Dans ce contexte, l’ouverture de centaines de milliers de nouvelles places apparaît complexe. D’autant que le vieillissement ne touchera pas uniformément le territoire. Les besoins progresseront plus fortement dans l’ouest de la France, en Île-de-France hors Paris et dans les départements d’outre-mer. Ces zones, historiquement plus jeunes, cumulent vieillissement local et arrivée de retraités quittant les grandes métropoles ou le nord-est du pays. Cette géographie contrastée impose une double contrainte aux territoires concernés : développer simultanément les capacités d’accueil en établissement et renforcer l’aide à domicile, tout en affrontant des contraintes budgétaires communes à l’ensemble du secteur, ainsi qu’un manque de main-d’œuvre jeune.
La branche Autonomie face à ses limites
Ce rapport vient interroger notre capacité à relever le défi de l’autonomie alors que la cinquième branche de la sécurité sociale, qui vient de lui être dédiée, n’est toujours pas financée à terme. Dans un rapport publié en mai 2025, la Cour des comptes a jugé sa création « inaboutie », y voyant davantage un transfert comptable qu’une véritable extension de la protection sociale. Au-delà du financement, les magistrats pointent des leviers d’action limités, une attractivité toujours défaillante des métiers du secteur et un soutien insuffisant aux aidants familiaux.
Le projet de loi de financement de la Sécurité sociale pour 2026 tente d’apporter des réponses, avec un budget en hausse de 3,5 % à 43,5 milliards d’euros, et 250 millions dédiés au recrutement de 4 500 professionnels supplémentaires en Ehpad – un premier pas vers l’objectif de 50 000 postes d’ici 2030. Mais ces efforts budgétaires, bien que réels, n’abordent pas la question structurelle du modèle d’accompagnement.
L’urgence d’anticiper
Promis depuis 2018 par Emmanuel Macron et ses prédécesseurs, le plan grand âge devait enfin être présenté le 12 février dernier. Il a été une nouvelle fois reporté, après le départ annoncé de la ministre déléguée à l’Autonomie, Charlotte Parmentier-Lecocq. Sans loi de programmation, le pays continue de naviguer à vue, alors même que les besoins sont parfaitement documentés et les risques identifiés.

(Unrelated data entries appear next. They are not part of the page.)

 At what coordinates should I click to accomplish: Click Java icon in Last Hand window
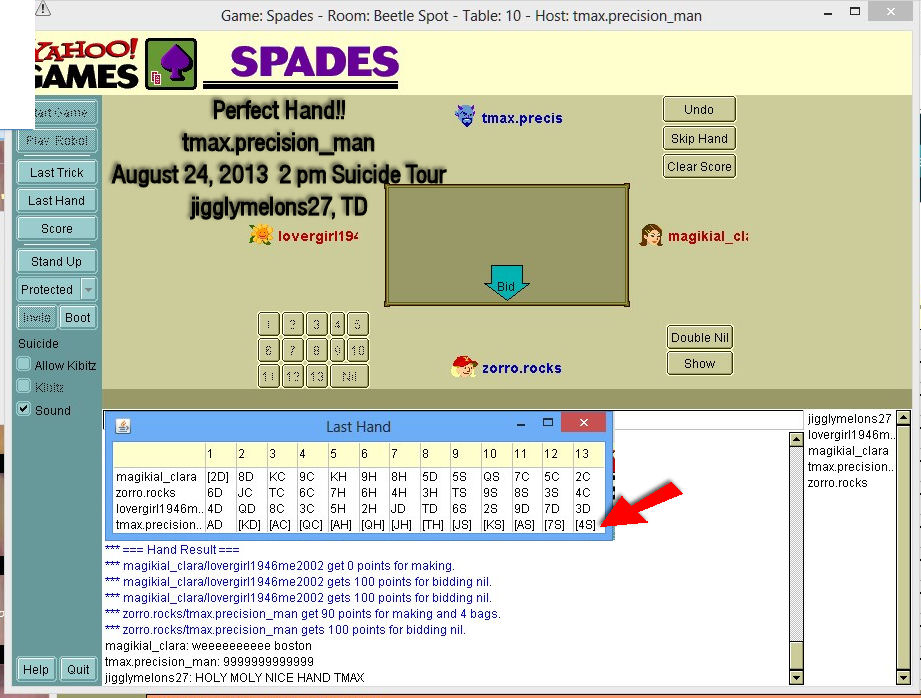point(121,426)
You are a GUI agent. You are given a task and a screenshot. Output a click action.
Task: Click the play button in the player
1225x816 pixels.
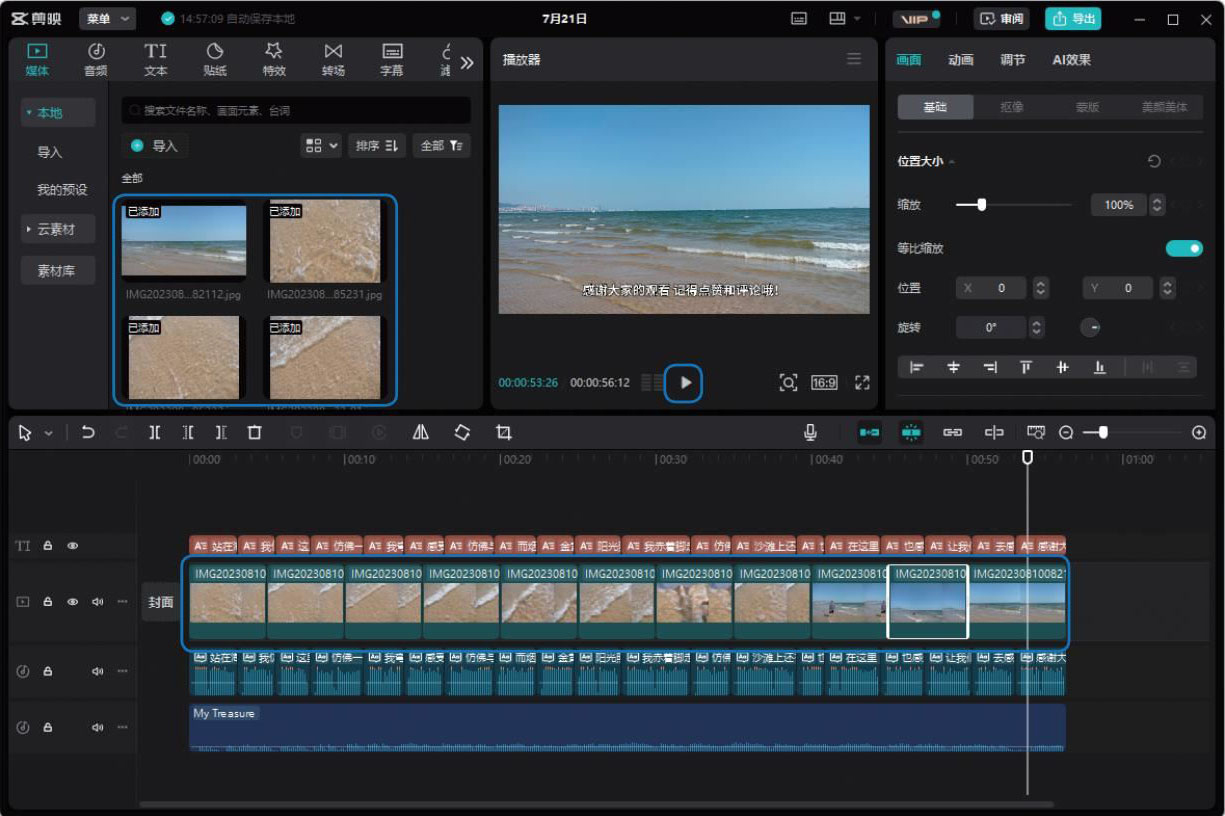point(685,383)
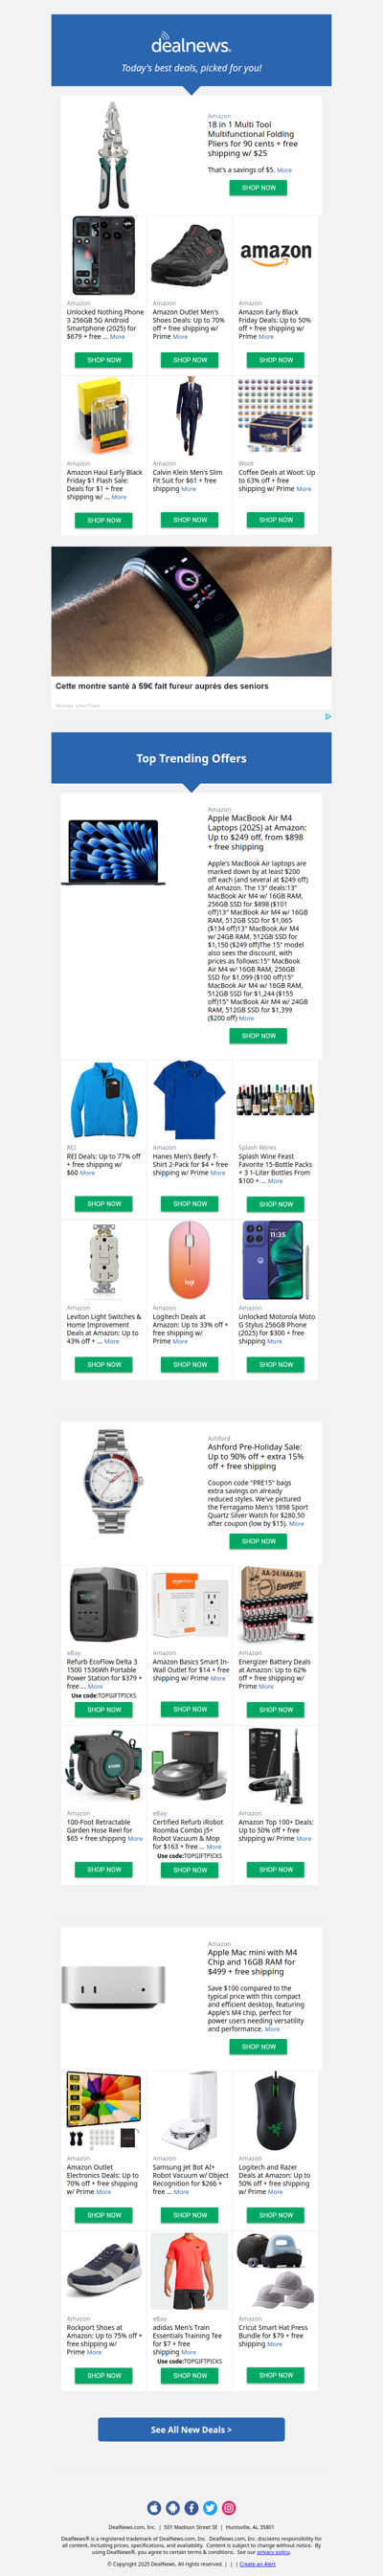The image size is (383, 2576).
Task: Shop now for Hanes Men's Beefy T-Shirt 2-Pack
Action: tap(190, 1203)
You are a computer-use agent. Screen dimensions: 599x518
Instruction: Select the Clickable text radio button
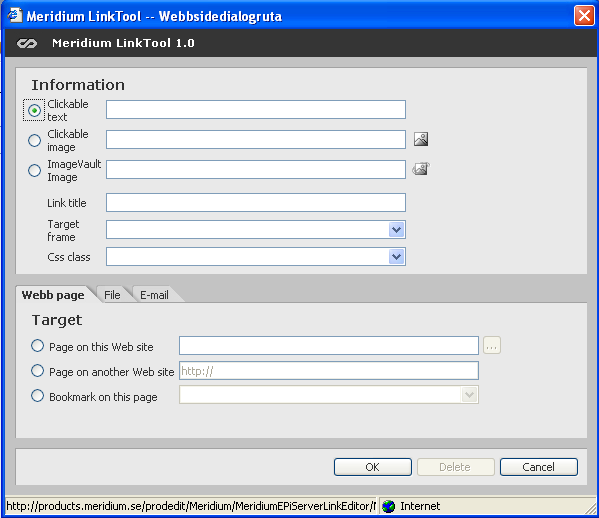(34, 110)
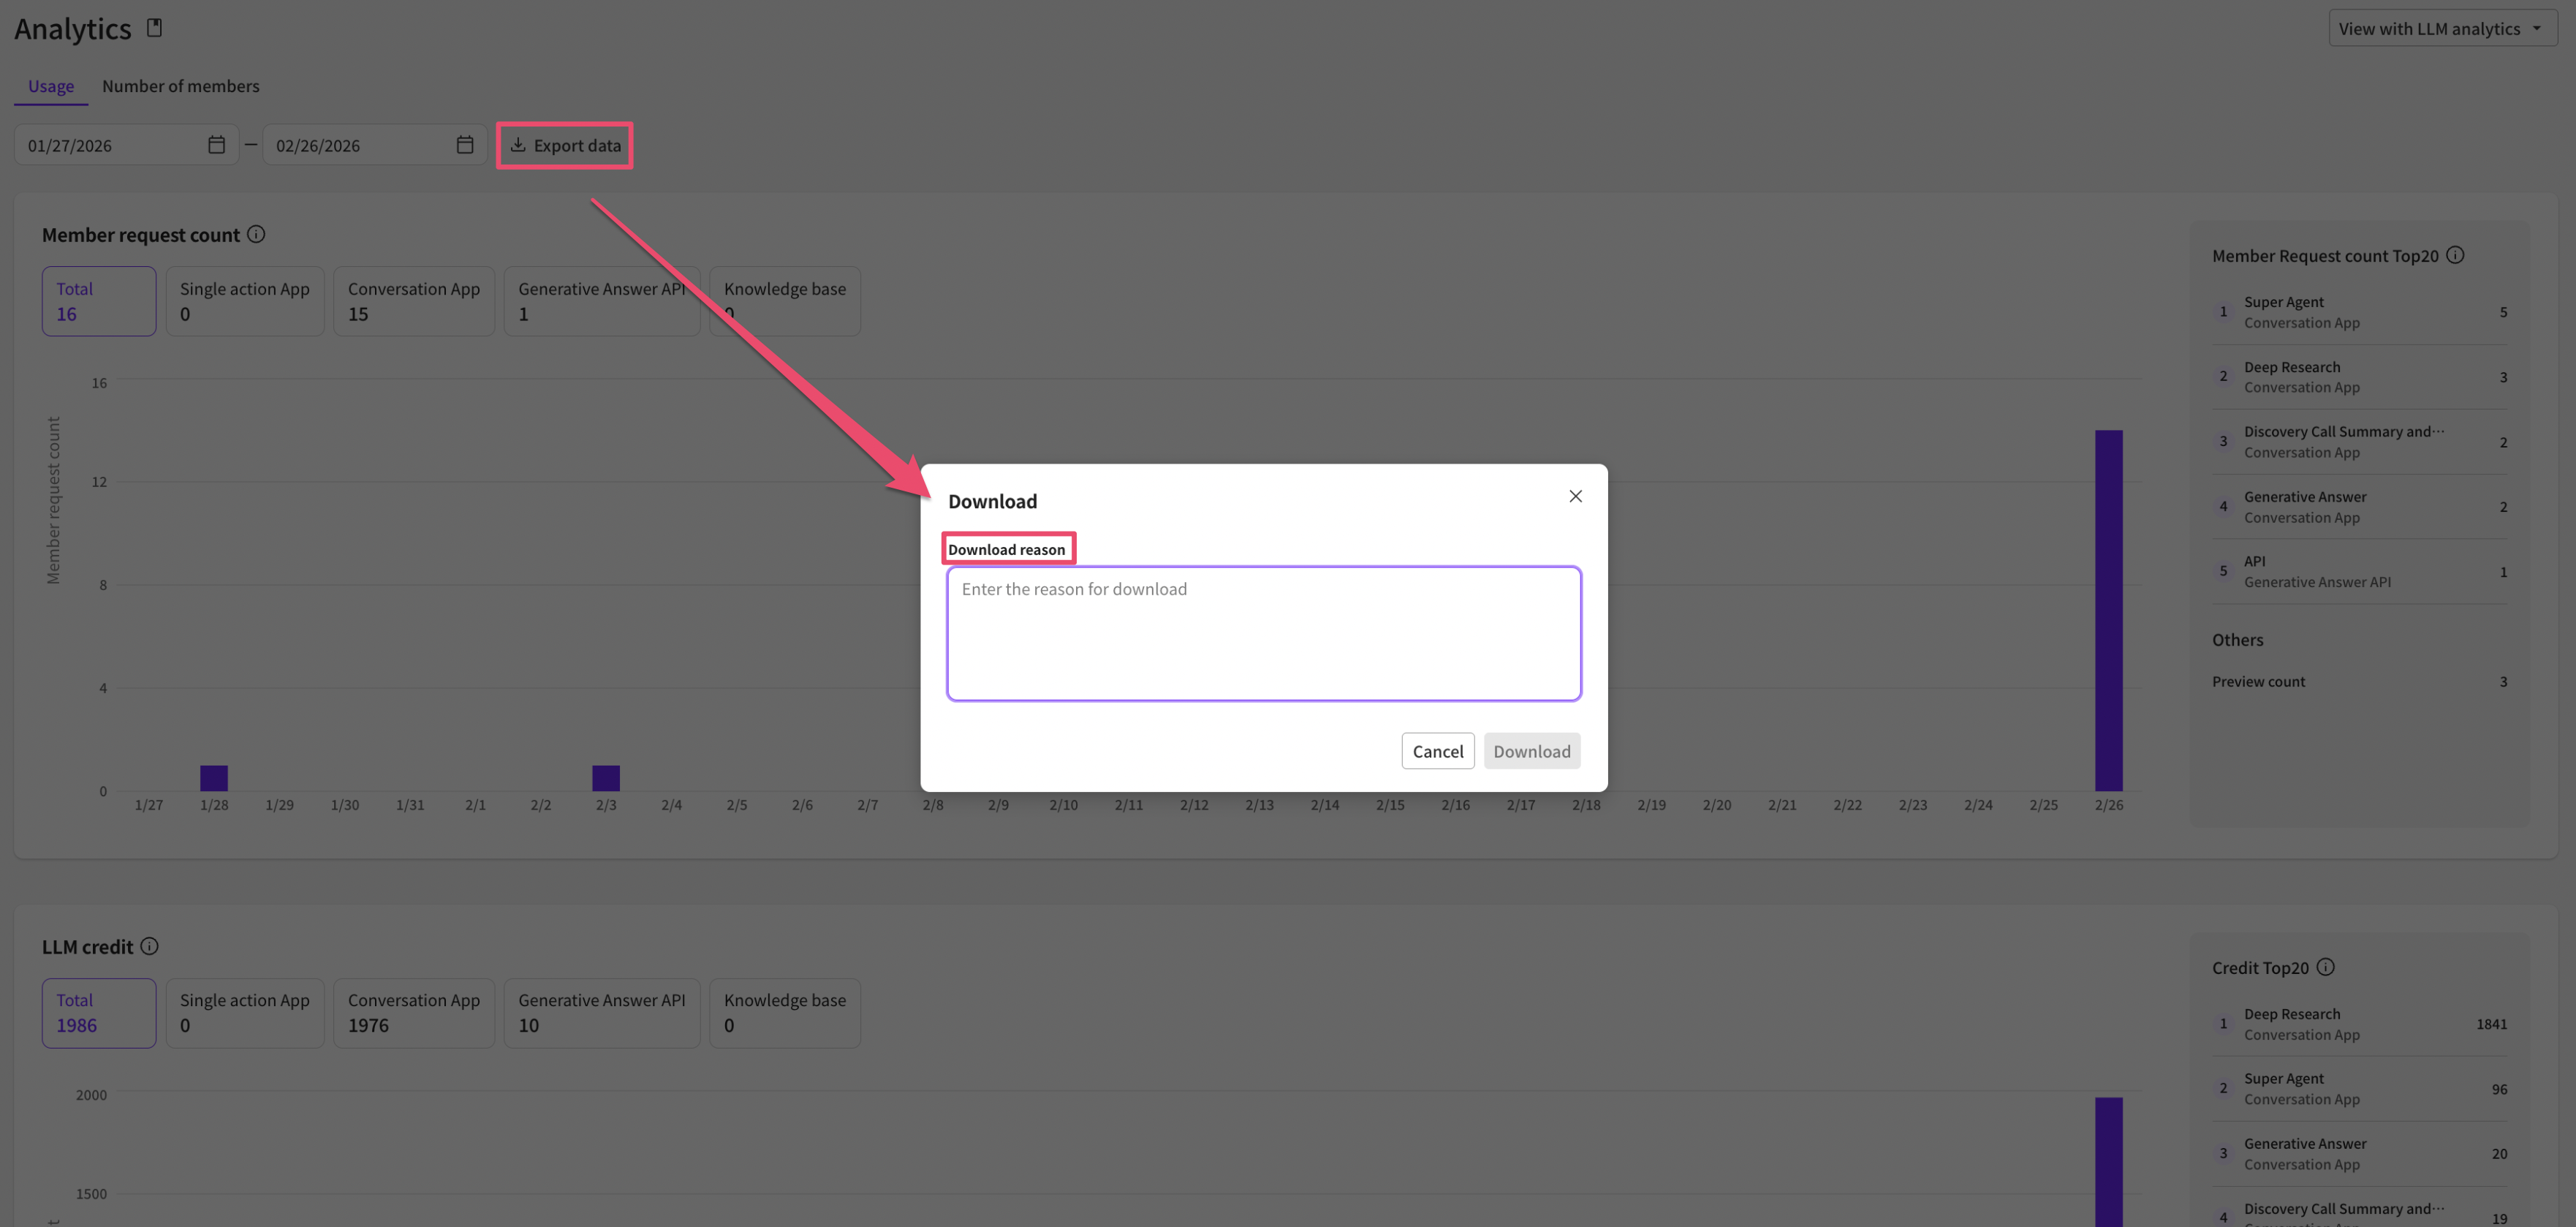Click info icon next to LLM credit
Viewport: 2576px width, 1227px height.
point(149,946)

Face à ces impasses, des pistes de réforme émergent. Dans une tribune publiée dans Le Monde, l’économiste Frédéric Bizard propose de faire du maintien à domicile le modèle dominant pour répondre aux besoins croissants d’ici à 2030. Privilégier le soutien à domicile pourrait générer, selon lui, jusqu’à 12 milliards d’euros d’économies à l’horizon 2050, tout en améliorant la qualité de vie des personnes âgées. Cette piste présente toutefois ses limites : de nombreuses personnes dépendantes ne peuvent rester chez elles faute d’aidant ou de logement adapté.
Le Japon, confronté à un vieillissement plus avancé, offre un aperçu de ce qui attend la France. Aujourd’hui, 11 % de la population nippone a plus de 80 ans. Le pays compte déjà environ 4,7 millions de personnes atteintes de démence et 5,6 millions souffrant de troubles cognitifs légers. Pour y répondre, Tokyo a engagé dès les années 2000 une transformation en profondeur de son système de prise en charge, misant sur la robotique d’assistance, le maintien à domicile renforcé. Des solutions qui offrent à la France autant de pistes à explorer, avec l’avantage d’un délai supplémentaire pour anticiper. Reste à savoir si les pouvoirs publics sauront saisir cette fenêtre d’action avant que le mur démographique ne rende les ajustements plus coûteux et plus difficiles.